Jobs ▸
1 – In the passage on devotion to Mary, which council declared Mary "theotokos"?
2 – Transcribe the passage on devotion to Mary word for word, everything from "In my meditations, I" down to "back at me.".

** Begin Passage provided **

In my Catholic childhood, I had a profound devotion to Mary. I prayed the Rosary over and over, and cycled through the meditations on Mary’s “Mysteries” — joyous, dolorous, and glorious — several times over. I kept up my spiritual connection with Mary even for long years after I was no longer Catholic.

During the past few years I have come to understand from whence the devotion — the hyperdoulia — to Mary derived such great strength in the Mediterranean world. I feel it was carried over from the most beloved religion of ancient Rome, that of Magna Mater Deum Idæa, the Idæan Great Mother of the Gods, Cybele. Every people in the ancient Mediterranean world that I can think of (including the Hebrews) had this intense devotion to the Mother Goddess. You just can’t take that away from a people. The Great Mother’s cultus extends further back in time in Asia Minor than anywhere, traceable back to Çatal Hüyük in the Neolithic. Various aspects of this most ancient Goddess known to humanity were taken up by the Greeks in Asia Minor, such as Rhea, Artemis, Agdistis, Gaia, Semele. She also seems to have been the Goddess of Minoan Crete; the Minoans are thought to have originated from Asia Minor. The Romans claimed a similar origin, so to adopt Cybele as the Goddess of Rome seemed natural to them.

Magna Mater’s worship was recognizably continued into Christianity as devotion to Mary. It was perhaps still the strongest in Asia Minor where it had originated. It was the Council at Ephesus that declared Mary “theotokos.” Ephesus had been a center of Goddess worship since Hittite times. Its original Luwian name was Apasas and it was recorded in early Hittite tablets dating to 1500 BC. Roman devotion to Cybele ran deep. Not coincidentally, when a Basilica was built over the site of a temple to Cybele, to occupy the site, it was dedicated to Santa Maria Maggiore.

Santa Maria.

This is the other thing in the other thread that squicked me out and made me want to respond. Why do they feel the need to get so literally anatomical about it? It reminds me too much of cultures where they inspect girls’ hymens before marriage and crap like that to keep women under control.

I tend to be much more comfortable with a mother goddess than a father god. Because to me the ultimate in masculinity does not care either way.

I had a relationship with a girl who was “Inanna” when she was being nice, and “Kali” when she was being nasty. That was a very intense relationship, and introduced me to a lot of different ways of thinking. My current relationship is more on the virgin Mary level.

In my meditations, I can summon up an image of a female entity much more readily than I can a masculine entity. It’s sort of like a looking in the mirror thing. Like the masculine entity is behind my perception, and the feminine entity is looking back at me.

When I speak of “God” I don’t use he, she or it, to describe God, because I don’t think those pronouns do it justice, I don’t use any word that implies gender at all, and that includes gender neutrals, because God is an overarching concept that is beyond that, even though I am male I still encompass masculine and feminine traits, and God is me as well as being beyond me and I wouldn’t want to attach a masculine OR feminine bias to such an entity anymore than I absolutely must.

** End Passage provided **
** Begin Stored data **

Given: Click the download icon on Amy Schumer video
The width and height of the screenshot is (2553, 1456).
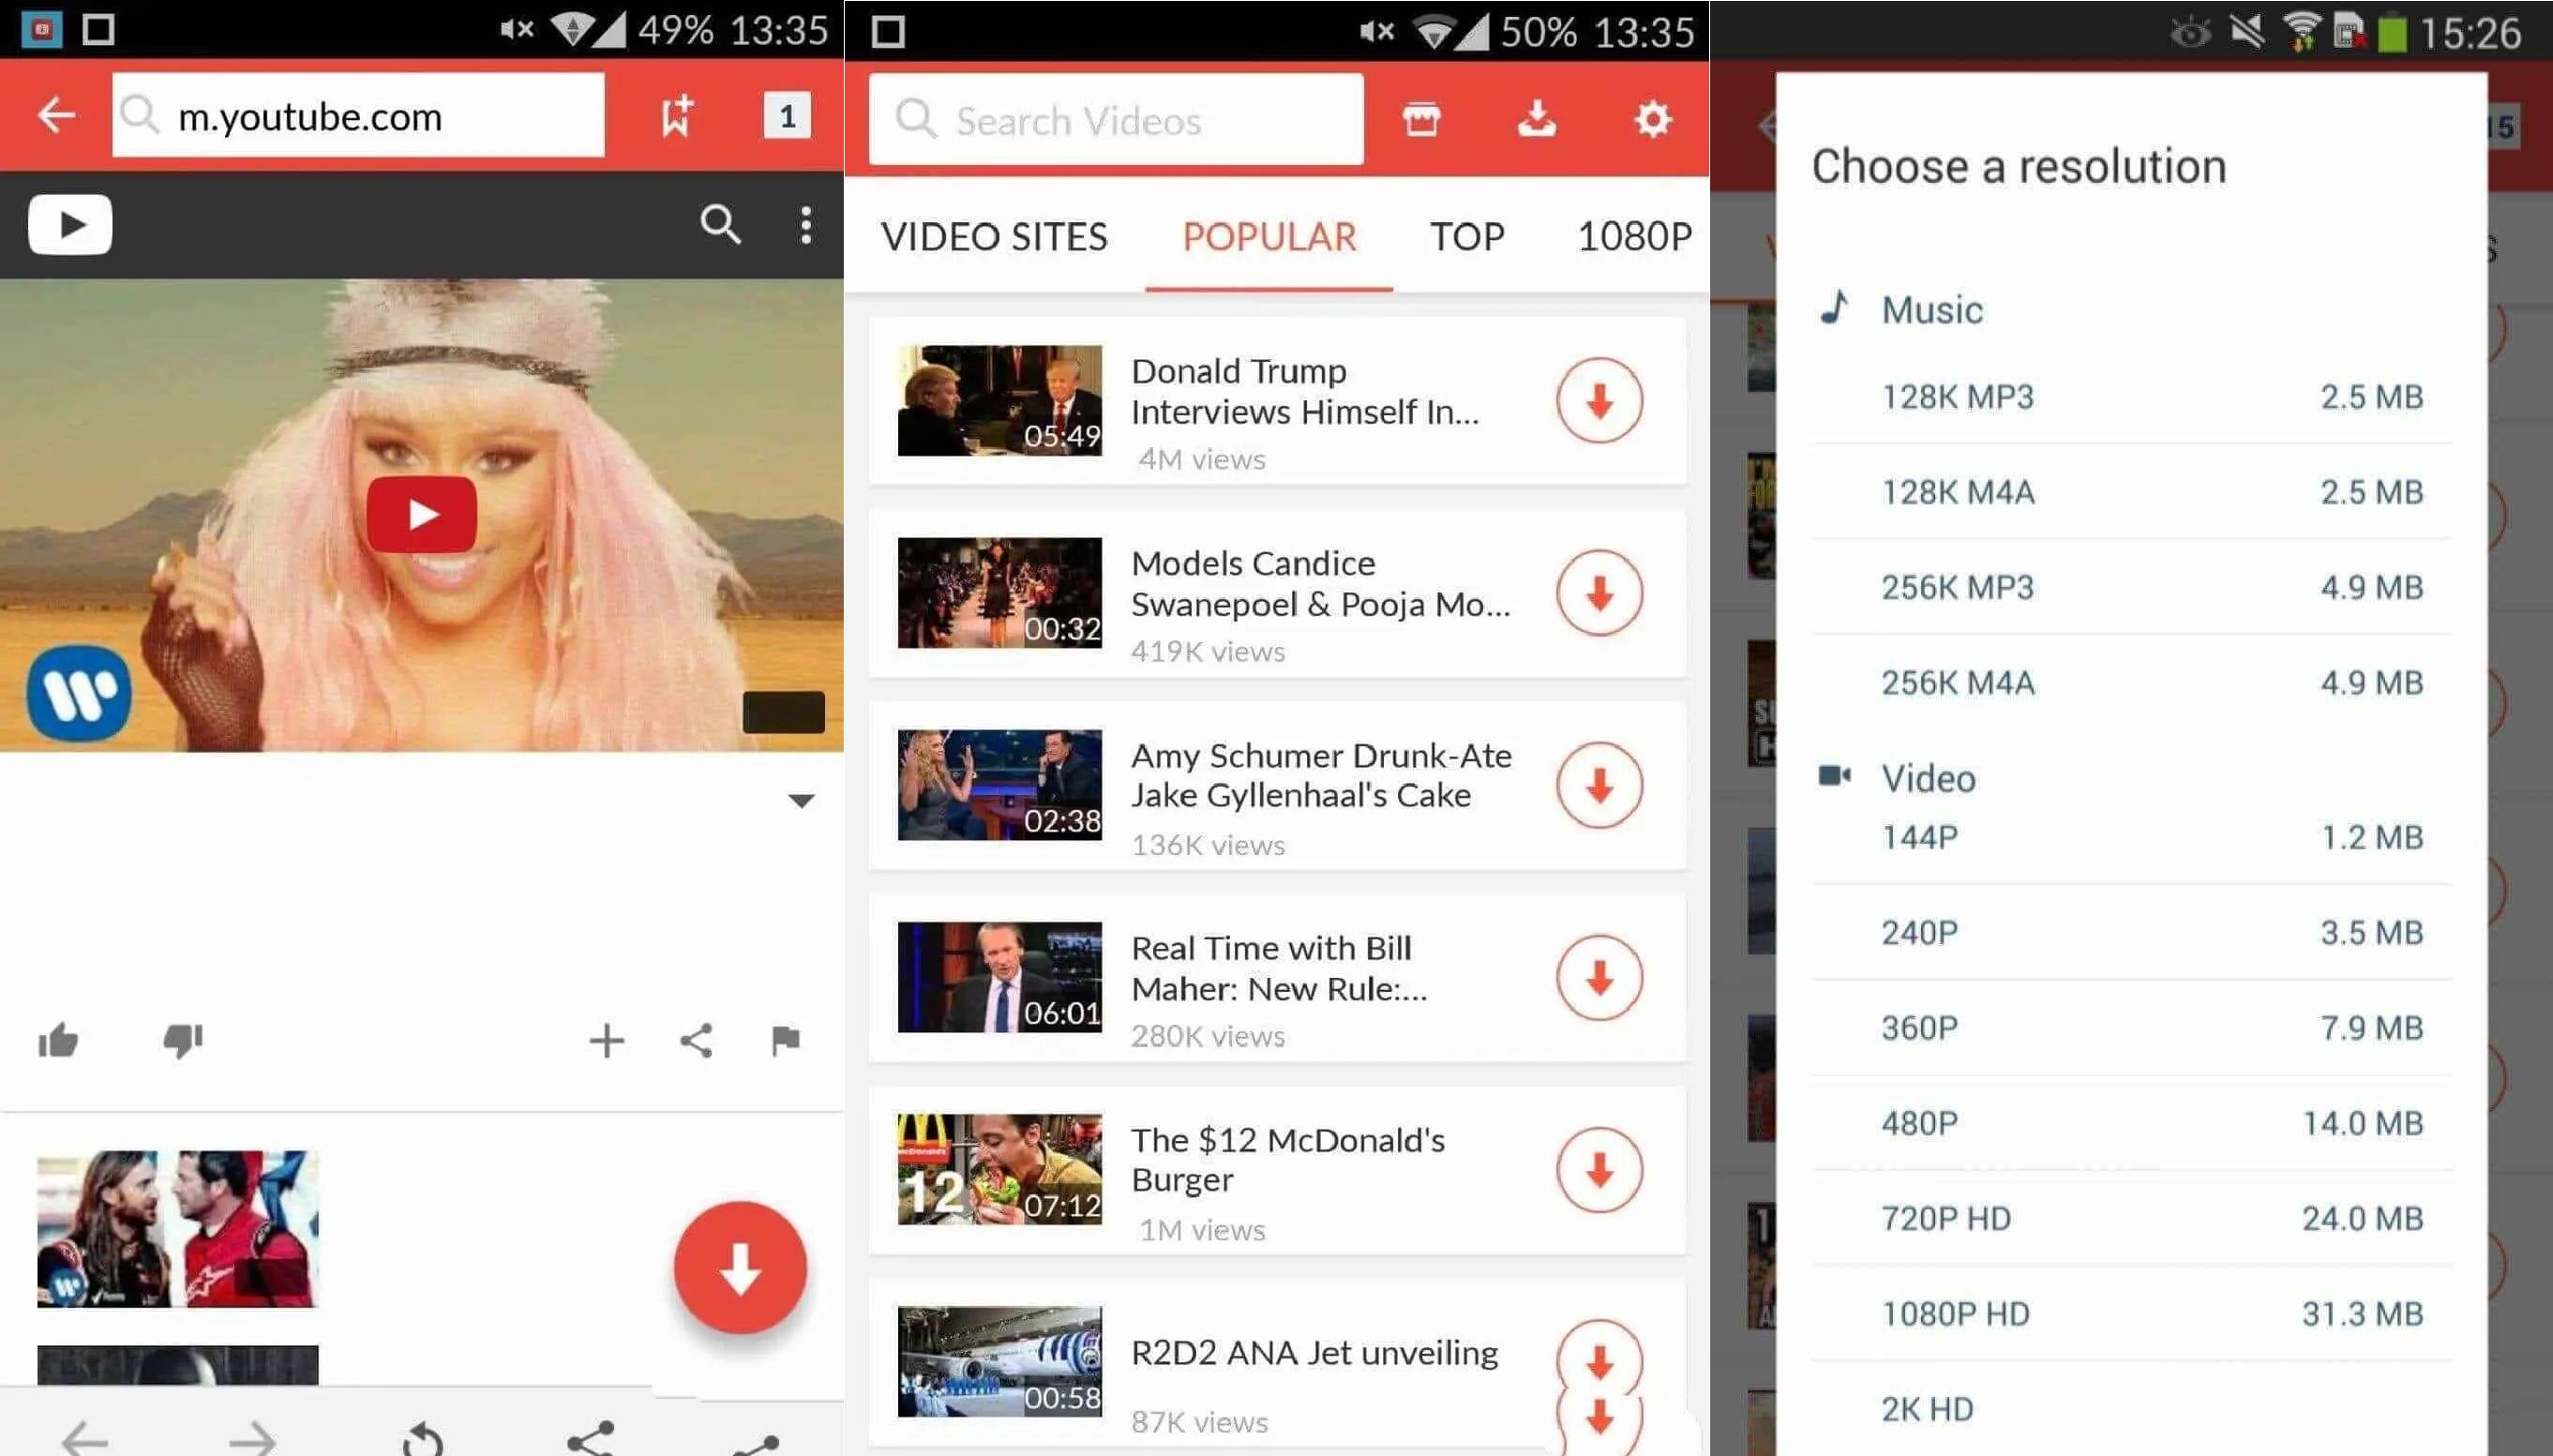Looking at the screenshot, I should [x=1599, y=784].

** End Stored data **

Per-task outputs ▸
1 – The Council at Ephesus.

2 –
In my meditations, I can summon up an image of a female entity much more readily than I can a masculine entity. It’s sort of like a looking in the mirror thing. Like the masculine entity is behind my perception, and the feminine entity is looking back at me.